__MATERIAL FOR THIS TASK__.
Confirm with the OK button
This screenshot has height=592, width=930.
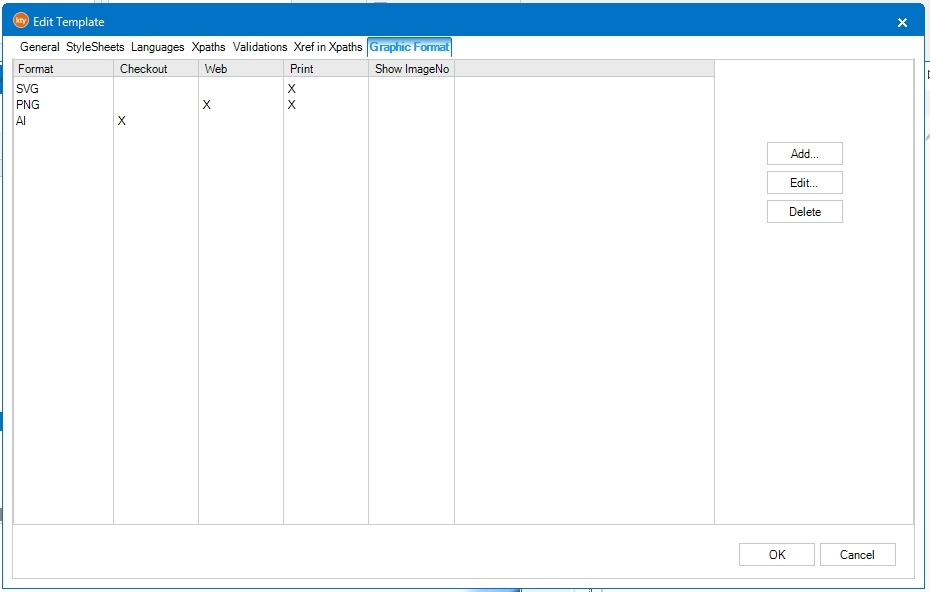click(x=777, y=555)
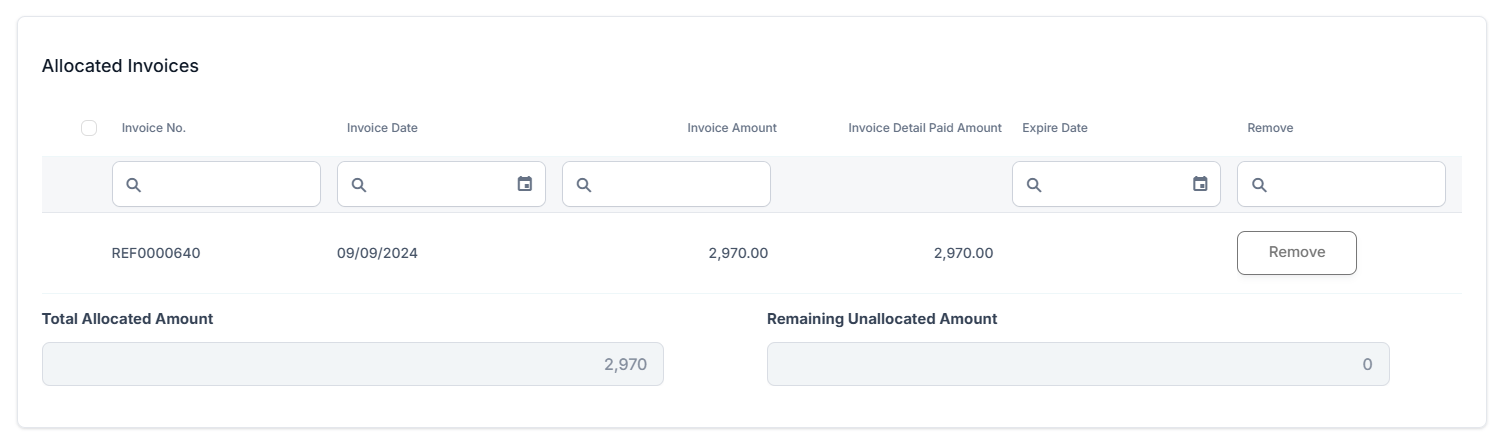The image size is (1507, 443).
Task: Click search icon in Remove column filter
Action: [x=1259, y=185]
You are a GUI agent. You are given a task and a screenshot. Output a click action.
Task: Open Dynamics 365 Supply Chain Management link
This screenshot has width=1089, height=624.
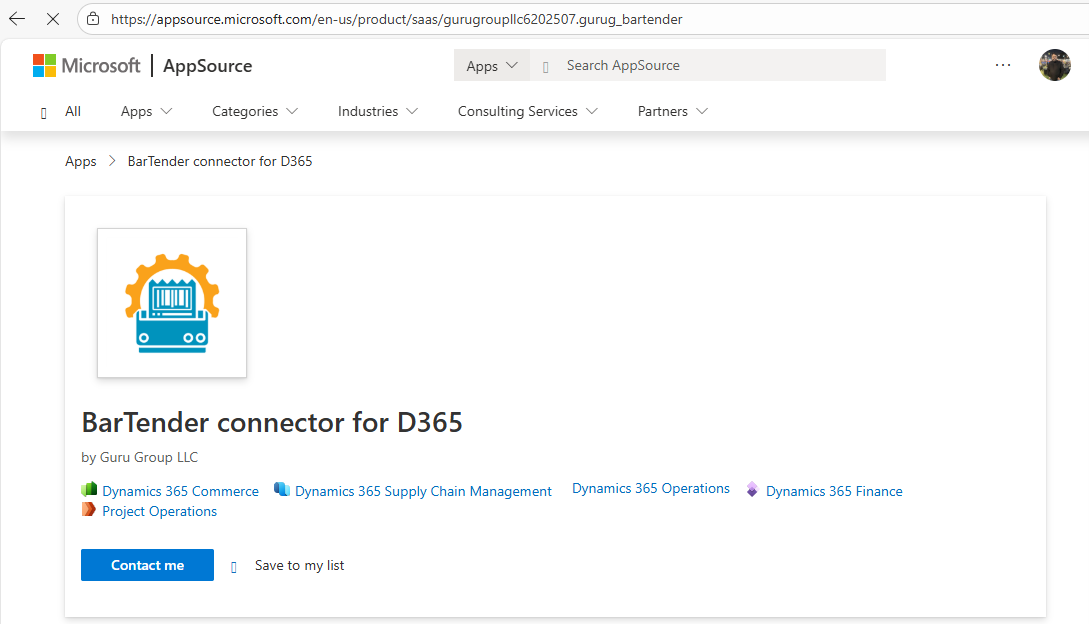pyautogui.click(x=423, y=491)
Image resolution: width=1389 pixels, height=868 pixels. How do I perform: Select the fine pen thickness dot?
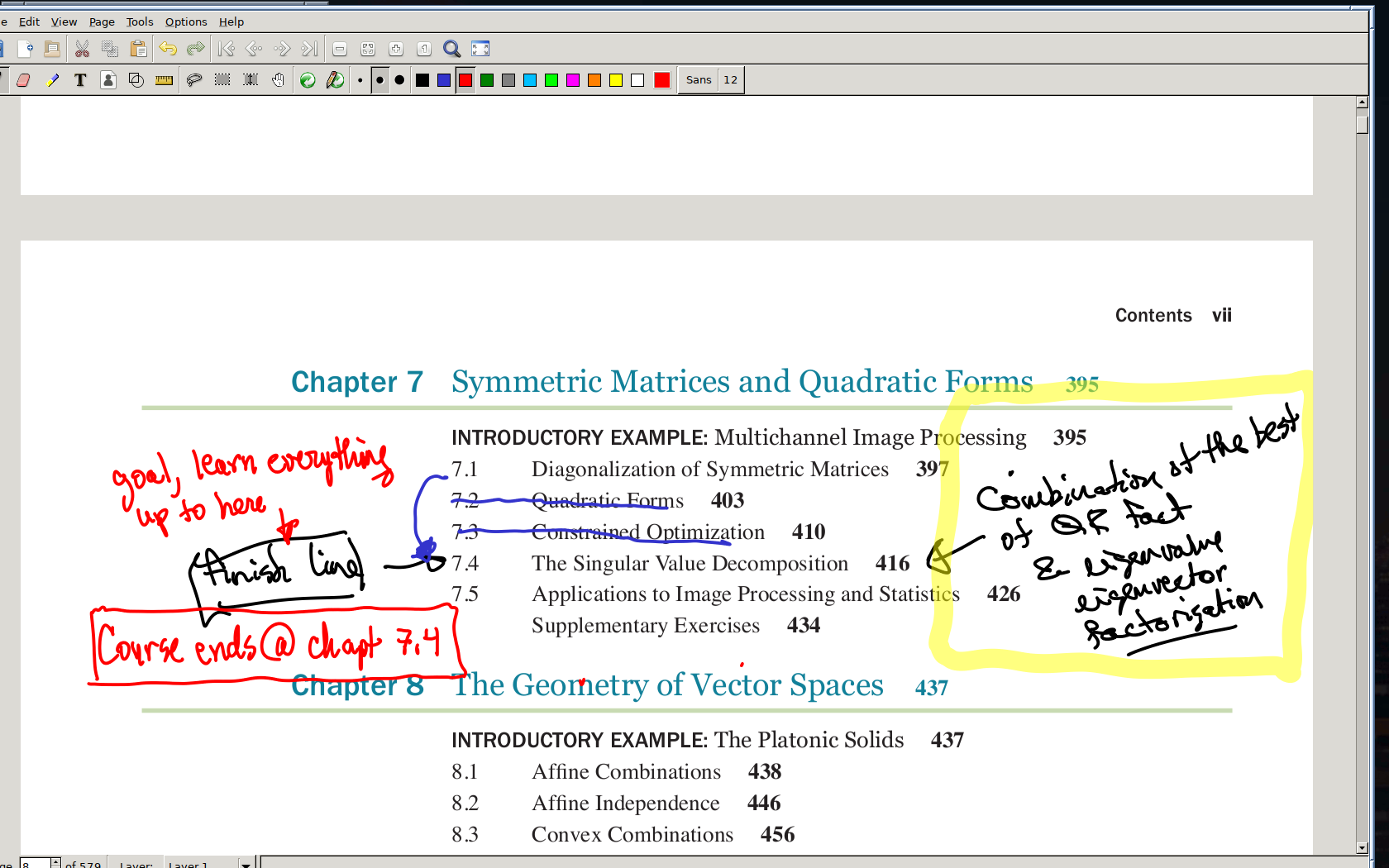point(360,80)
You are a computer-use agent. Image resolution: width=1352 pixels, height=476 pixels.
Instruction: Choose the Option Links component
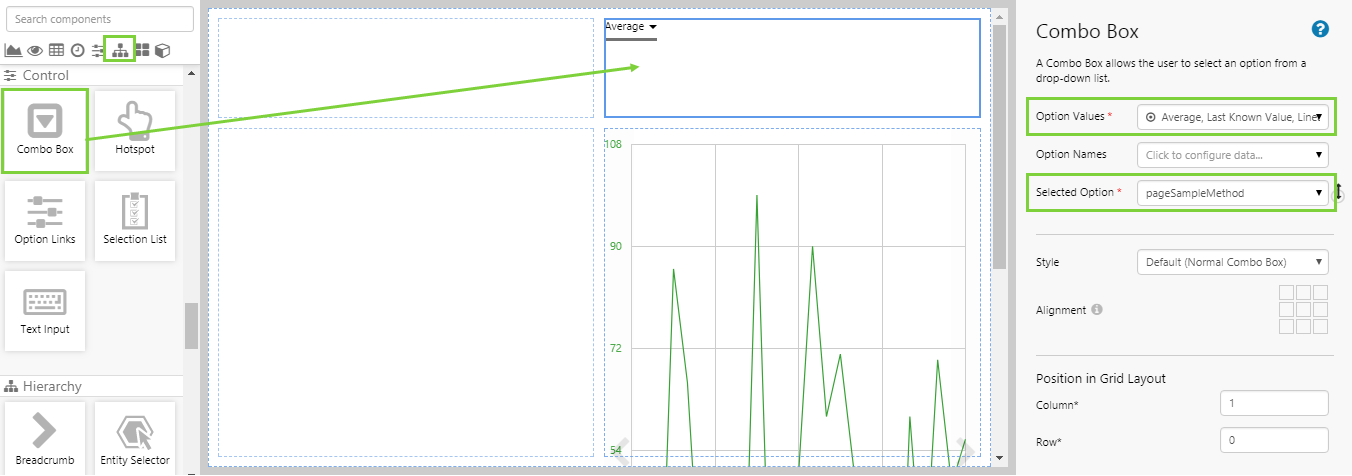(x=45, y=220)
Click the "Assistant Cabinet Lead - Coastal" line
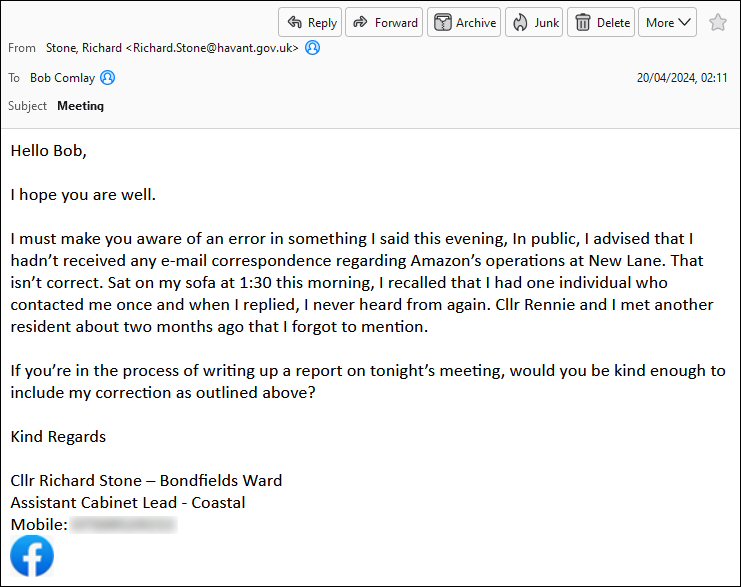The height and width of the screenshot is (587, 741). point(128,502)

---

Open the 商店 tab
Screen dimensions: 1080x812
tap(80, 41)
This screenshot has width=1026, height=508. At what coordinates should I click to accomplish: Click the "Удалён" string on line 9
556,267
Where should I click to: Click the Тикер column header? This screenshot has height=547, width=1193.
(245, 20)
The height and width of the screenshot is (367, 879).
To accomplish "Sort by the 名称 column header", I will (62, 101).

--

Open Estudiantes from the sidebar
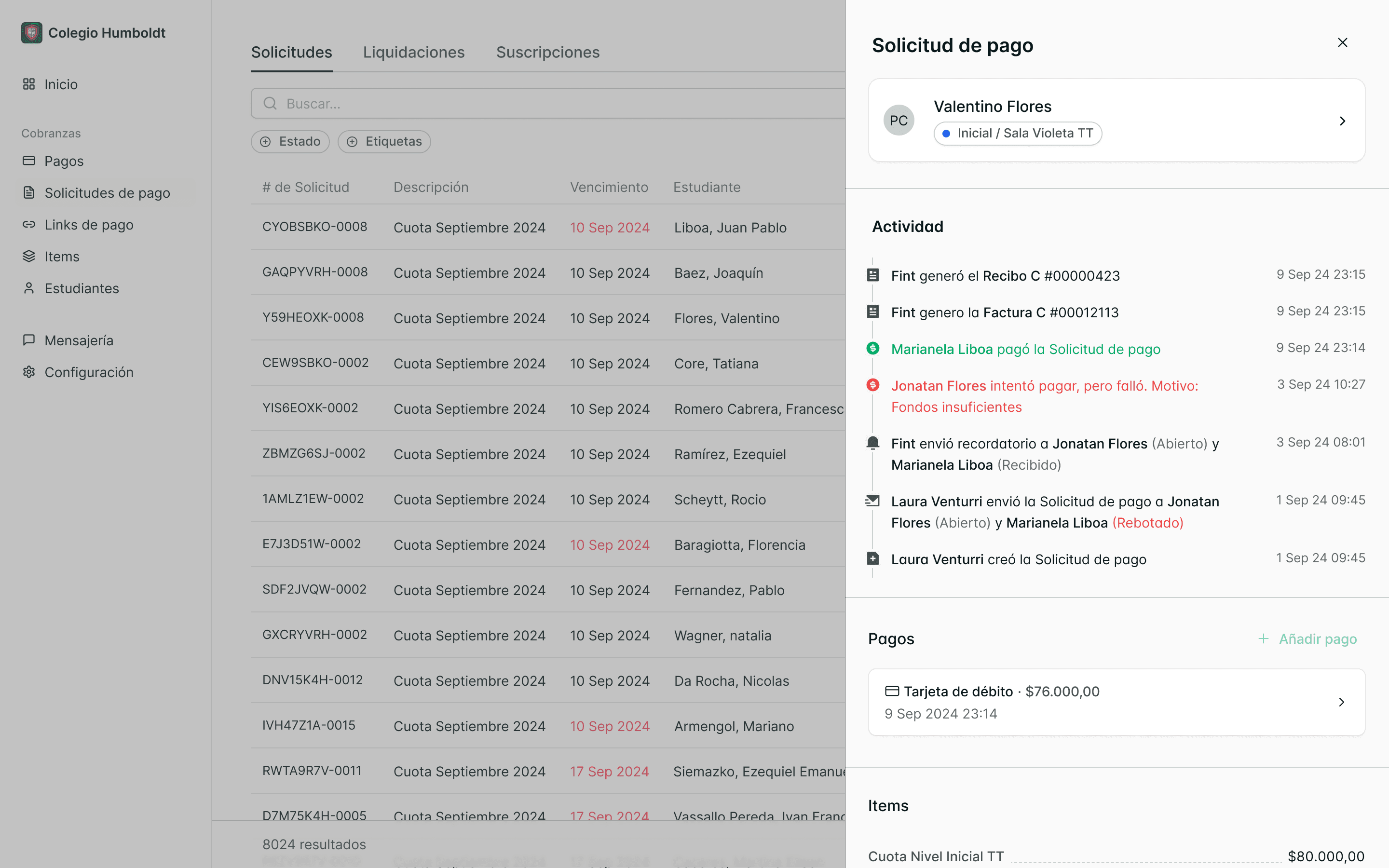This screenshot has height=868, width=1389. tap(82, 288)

__WHAT THE TASK REQUIRES__. Can you write out everything in the material from the line containing "The height and width of the screenshot is (367, 879)." down to the line containing "will (62, 101).", replacing "column header" with "column label" and leaving the rest unchanged?

__SOLUTION TO THIS EXERCISE__.
The height and width of the screenshot is (367, 879).
To accomplish "Sort by the 名称 column label", I will (62, 101).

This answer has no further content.